The temperature had dropped even further than I had expected, even Adam made a comment on it yesterday, something he rarely does as he doesn’t feel the cold normally. I am still planning as I did last year not to turn on the heating until November, in fact late November, life seems to be all about saving money these days. I have always been someone who has been quite good with money but even I am starting to worry about the future and how we are going to manage. For now we do OK but with no possible increase in money from my side and without Adam finding the golden job that pays considerably more, well I am not sure how we will manage in the future. It feels so wrong that although I have worked the majority of my adult life, never intending to do anything but keep on working, that suddenly I am now looking at a world where I can’t make money. I had actually always had a picture of me working until I couldn’t work another day, but that was meant to be somewhere in my 80’s not in my 40’s. I hadn’t ever had a plan to retire, although I did have a pension set up, it was more there for extra money, than for me to sit back and do nothing. I had that picture in my head that I would work part time and we could then have great holidays because we had the money to do it. I’m not sure that Adam had the same image, he is far more into the dream of retiring tomorrow if he could, as working has never been a real joy for him as it always was for me. It is strange how back to front our lives have turned out to be, even right now if I could find some way of working and making some sort of money from here I still would, but where is that great employer able to accept everything that happens in my world and still happy to employ me. An on going dream that I know will never be fulfilled.
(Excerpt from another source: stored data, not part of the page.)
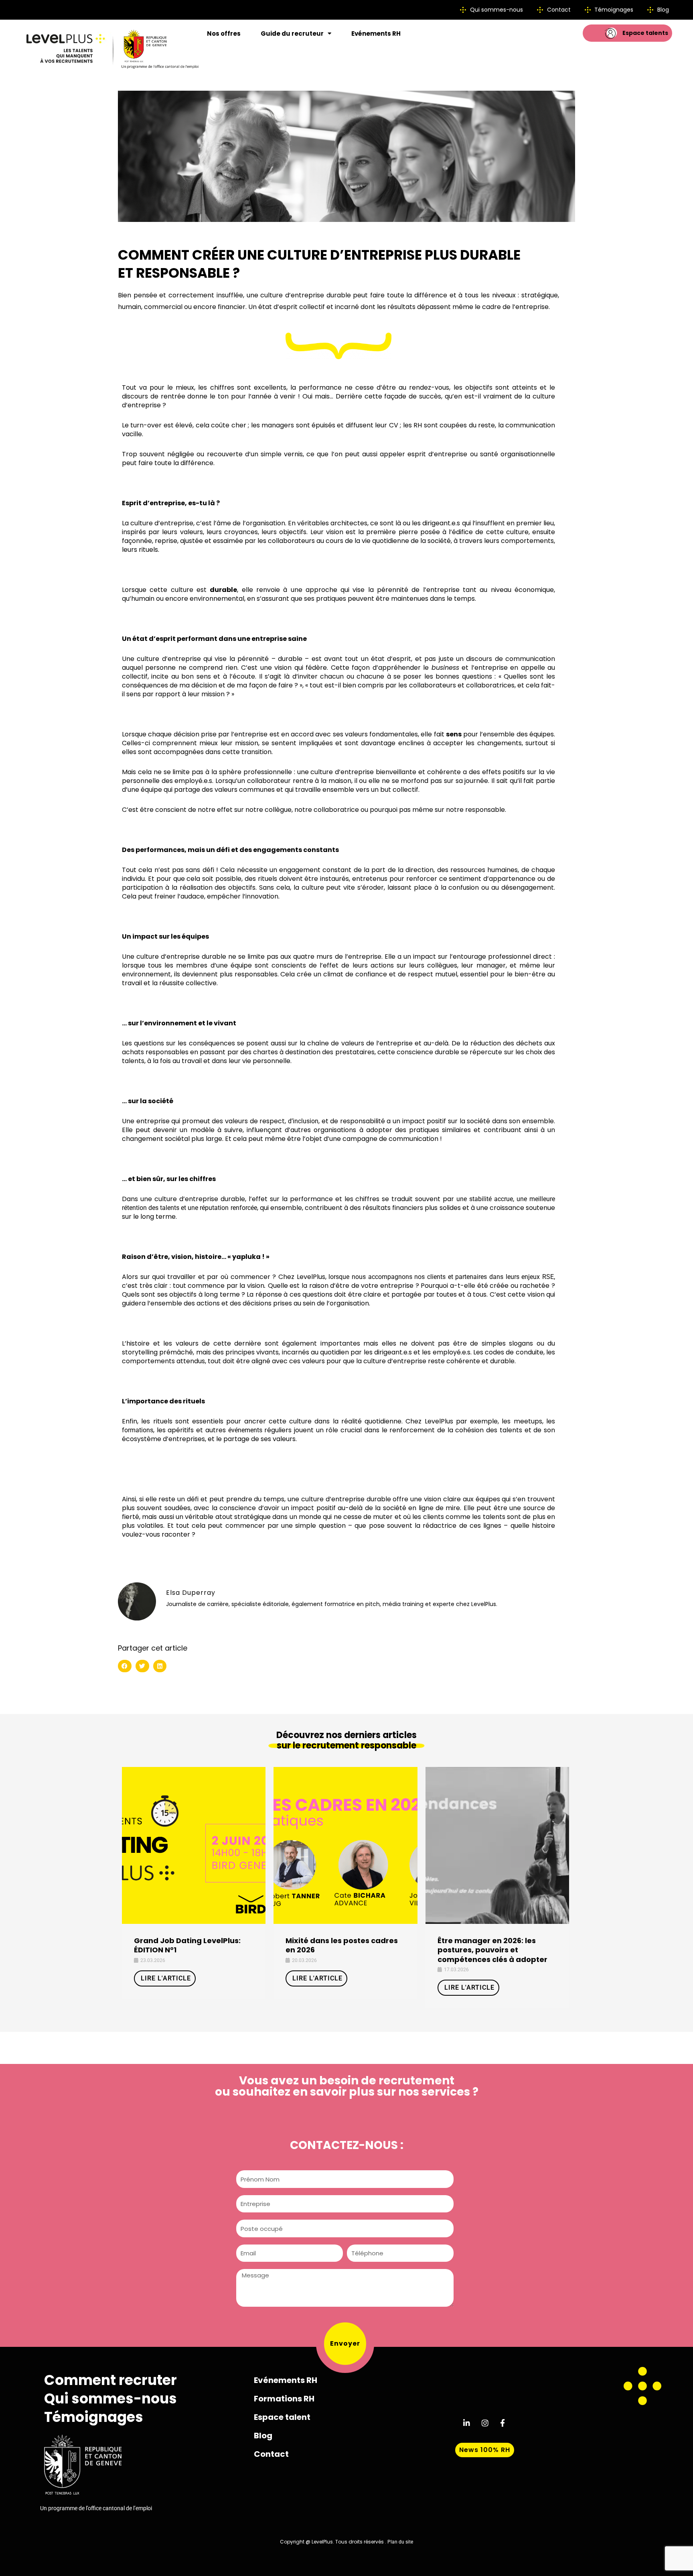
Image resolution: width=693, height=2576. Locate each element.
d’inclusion (303, 1121)
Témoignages (93, 2417)
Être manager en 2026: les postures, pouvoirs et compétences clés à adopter (492, 1950)
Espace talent (282, 2417)
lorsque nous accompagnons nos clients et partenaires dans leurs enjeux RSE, (441, 1277)
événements (245, 1430)
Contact (271, 2454)
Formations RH (284, 2398)
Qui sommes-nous (110, 2398)
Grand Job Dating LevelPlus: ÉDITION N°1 (187, 1945)
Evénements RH (376, 34)
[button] (125, 1666)
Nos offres (224, 34)
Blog (263, 2435)
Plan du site (400, 2542)
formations (137, 1430)
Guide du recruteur (292, 34)
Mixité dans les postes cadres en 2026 (342, 1945)
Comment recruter (110, 2380)
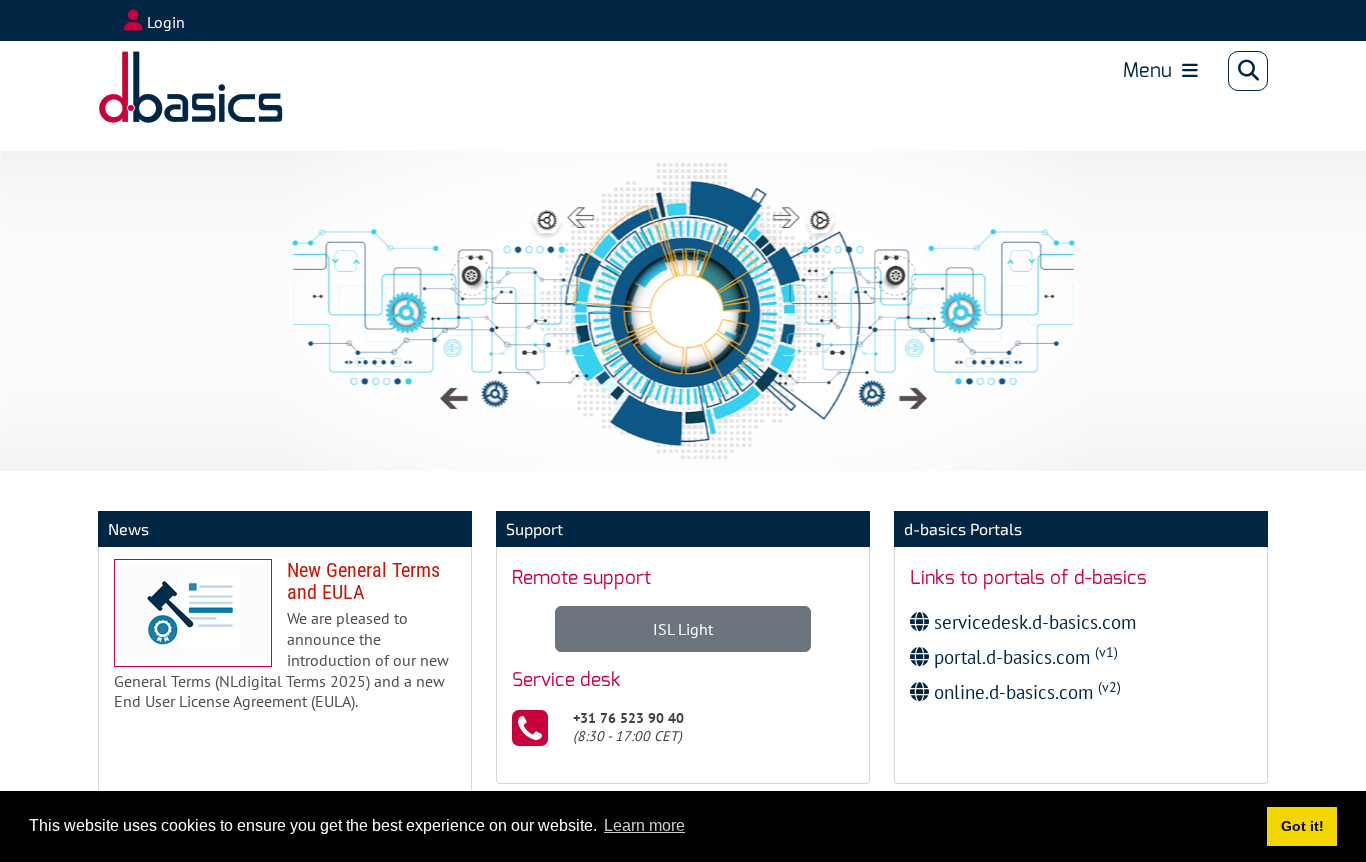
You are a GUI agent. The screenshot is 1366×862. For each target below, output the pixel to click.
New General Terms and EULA (285, 643)
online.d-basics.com (1025, 691)
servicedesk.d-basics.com (1032, 621)
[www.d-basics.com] (164, 71)
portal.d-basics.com (1023, 656)
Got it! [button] (1302, 826)
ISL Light (683, 629)
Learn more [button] (644, 825)
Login (166, 22)
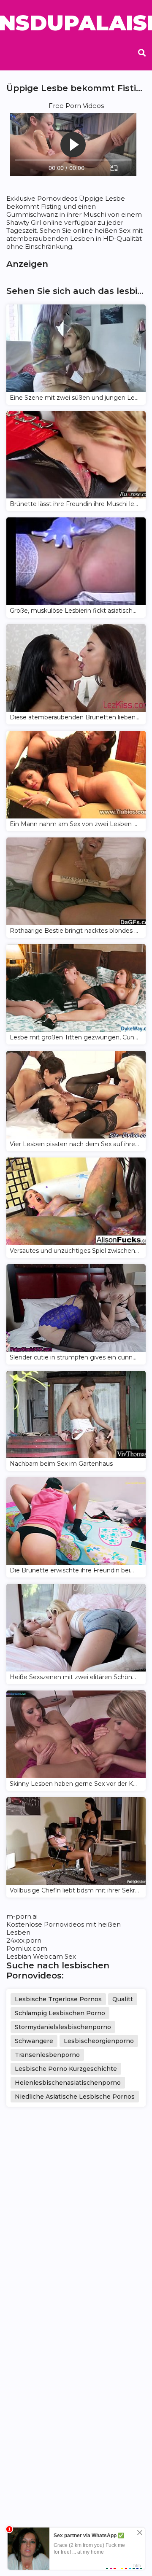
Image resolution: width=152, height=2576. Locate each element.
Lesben (18, 1932)
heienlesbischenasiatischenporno (68, 2082)
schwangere (34, 2041)
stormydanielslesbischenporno (63, 2027)
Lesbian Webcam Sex (41, 1956)
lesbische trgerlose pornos (58, 1999)
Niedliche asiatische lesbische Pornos (75, 2096)
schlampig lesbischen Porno (60, 2013)
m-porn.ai (22, 1916)
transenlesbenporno (47, 2055)
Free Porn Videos (76, 106)
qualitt (122, 1999)
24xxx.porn (23, 1940)
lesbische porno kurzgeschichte (66, 2069)
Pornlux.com (26, 1948)
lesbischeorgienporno (99, 2041)
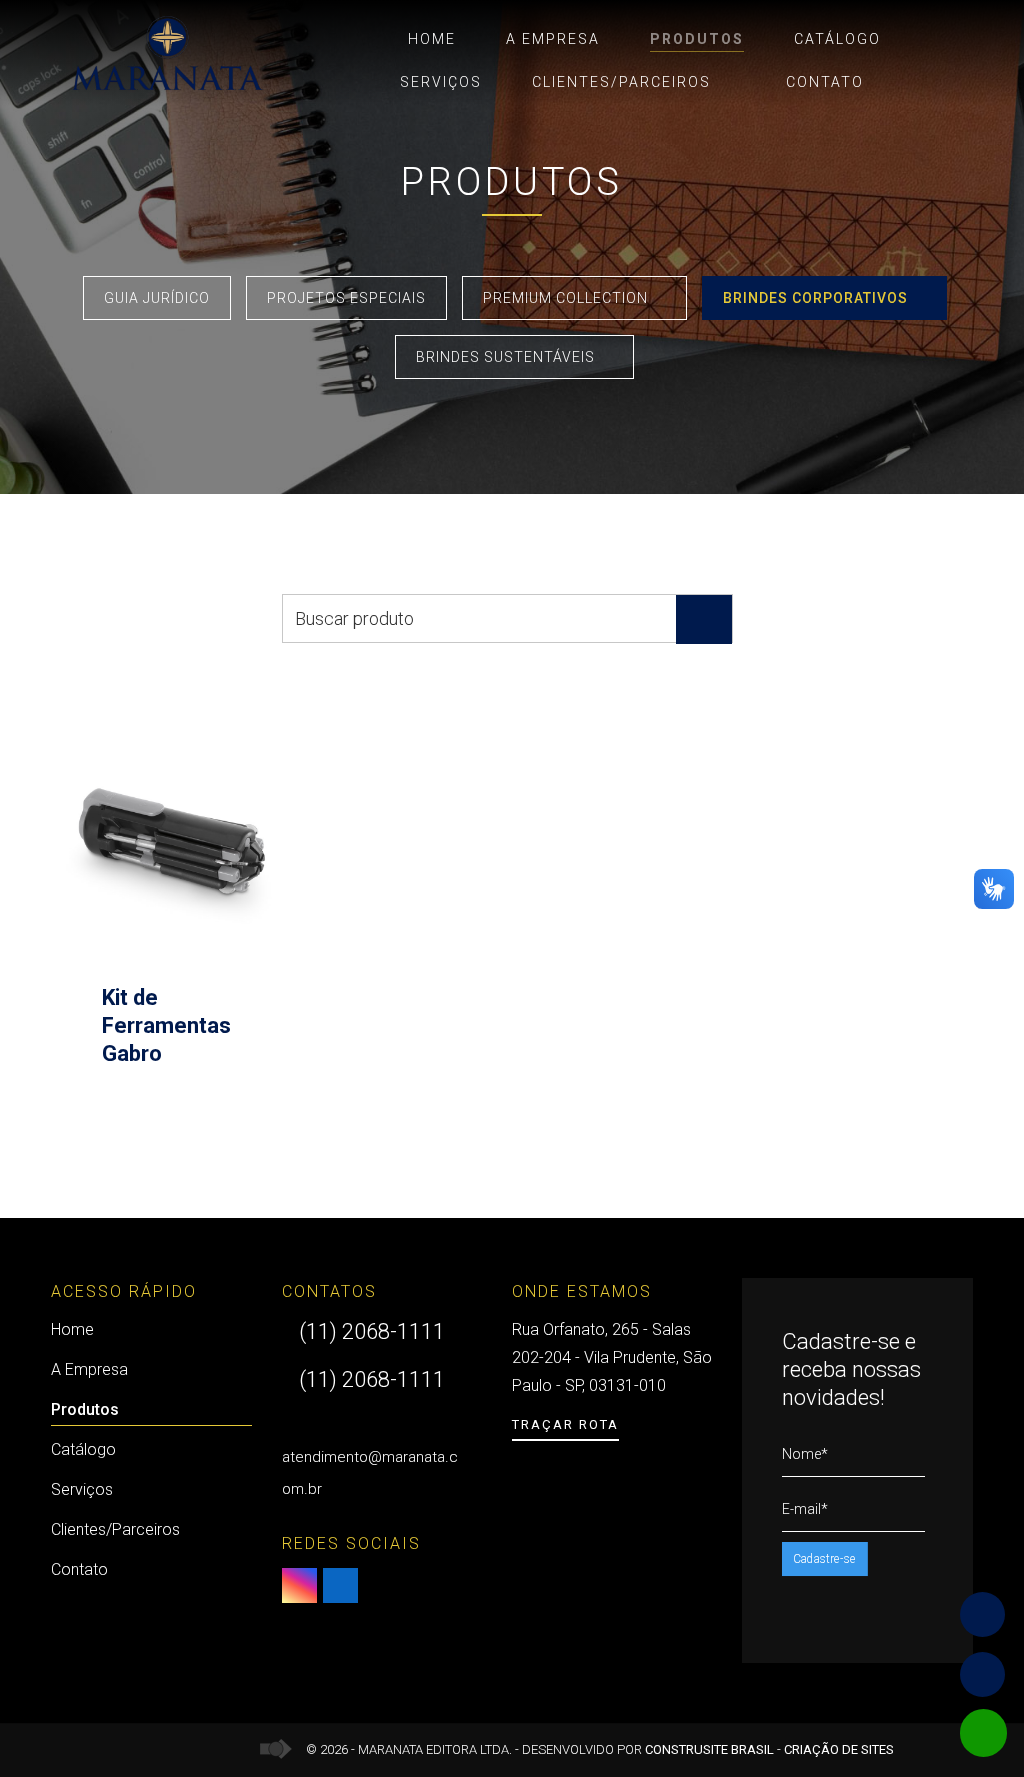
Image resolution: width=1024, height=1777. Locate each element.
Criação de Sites (839, 1749)
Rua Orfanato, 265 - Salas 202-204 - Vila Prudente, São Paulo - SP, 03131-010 (612, 1357)
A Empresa (553, 39)
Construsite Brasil (709, 1749)
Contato (825, 82)
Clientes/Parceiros (621, 82)
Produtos (697, 39)
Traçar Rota (565, 1424)
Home (432, 39)
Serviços (441, 82)
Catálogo (837, 39)
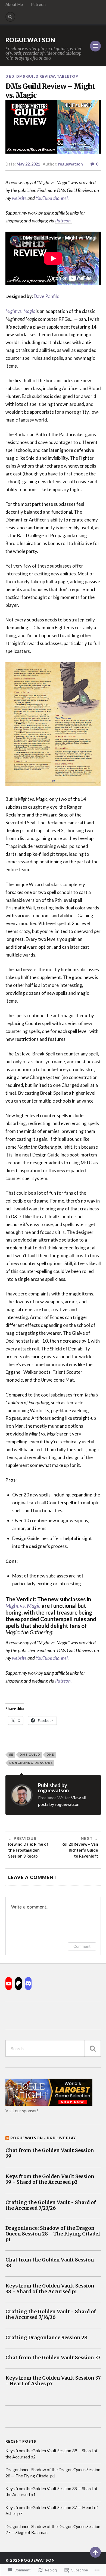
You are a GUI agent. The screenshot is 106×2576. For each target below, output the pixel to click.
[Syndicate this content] (7, 2138)
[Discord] (28, 1983)
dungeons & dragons (31, 1762)
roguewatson (70, 164)
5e (11, 1754)
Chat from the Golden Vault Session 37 (53, 2358)
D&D (9, 76)
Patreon (38, 4)
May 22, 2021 (28, 164)
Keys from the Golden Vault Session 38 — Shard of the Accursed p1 (51, 2491)
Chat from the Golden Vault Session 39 (49, 2153)
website (19, 198)
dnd (50, 1754)
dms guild (30, 1754)
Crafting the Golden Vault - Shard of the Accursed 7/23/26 (50, 2205)
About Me (14, 4)
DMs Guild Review (35, 76)
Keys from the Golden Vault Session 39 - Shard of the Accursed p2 (49, 2179)
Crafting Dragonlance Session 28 (46, 2338)
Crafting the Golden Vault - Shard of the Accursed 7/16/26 (50, 2314)
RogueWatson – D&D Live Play (43, 2138)
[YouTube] (8, 1983)
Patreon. (63, 220)
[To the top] (95, 2552)
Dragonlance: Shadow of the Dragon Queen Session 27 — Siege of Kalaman (52, 2529)
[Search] (10, 17)
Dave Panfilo (47, 296)
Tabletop (67, 76)
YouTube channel (52, 198)
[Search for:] (53, 2048)
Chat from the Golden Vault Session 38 (49, 2263)
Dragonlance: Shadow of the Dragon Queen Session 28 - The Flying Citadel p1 (52, 2234)
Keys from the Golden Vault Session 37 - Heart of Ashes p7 (53, 2381)
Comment (82, 1946)
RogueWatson (30, 40)
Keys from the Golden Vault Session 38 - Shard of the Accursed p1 (49, 2289)
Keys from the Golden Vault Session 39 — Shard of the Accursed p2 (51, 2453)
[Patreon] (18, 1983)
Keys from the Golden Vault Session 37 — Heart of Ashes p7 (51, 2510)
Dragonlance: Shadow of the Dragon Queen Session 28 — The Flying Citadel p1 (52, 2472)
It doesn’t seem to matter how one day goes at the minute as it somehow isn’t effecting the next. Usually when I get tired or I am in a lot of pain, the next day followed on in an continuation sometimes better and sometimes worse, but it continues. In the past couple of weeks it hasn’t followed on at all, they are all separate, one day it will be my lungs, the next my legs and so on, always changing and always different. It is so much harder to deal with as well, as I have no idea what is coming. Ever since the COPD showed up a year ago, it has all become more tiring and more draining on the effect on my body. It is as though I have lost any chance of a day off, or a day where things might at least give me a breather, life now doesn’t do that at all. I suppose that the COPD isn’t like MS or Fibro, or IBS, or any of the others I could carry on listing, COPD just is and seems to do nothing other than get worse. Two progressive conditions puts a drain on everything and leaves me constantly wondering just how long it will really all take, as they pull on each other, fight with each other and destroy together. I still haven’t done anything about sorting out the life insurance or anything as I have it in my head that if I have 10 years to live, then I needn’t bother taking it out for another 5 years as they pay out once you have had the policy for 2 years, well why pay them any more than I need as the payout will be the same regardless how much we have paid them. There is of course one problem with that theory, how do you know from what you body is telling you, just how much time there still is. I suppose that is one of the reason insurance companies make money and I know they really do make money.
Today it is my MS that has the upper hand, well at least for the morning. My legs from toes upwards have been shouting at me from the second I actually let them touch the floor. I seem to be having more and more pain actually in the soles of my feet, it is as though they are hypersensitive to every touch, knowing all to well each fibre of the carpet and how long they each are. Even though I now have them nicely encased in my socks to ensure they are warm, they have of course come up with something else to annoy me. The small pieces of toe nail that Adam was unable to remove and I am still waiting for a nurse to arrive to cut them correctly, they are now reacting to the pressure that the socks are applying. It is now a no win situation, a choice either to have pain or to freeze. For now I am taking the pain, as it is at least on the low side thanks for my meds, but at around 6pm the choice become more difficult, well the meds are running off by that point. Everything seems to be about choice, choices that seem to be growing more difficult as time goes on.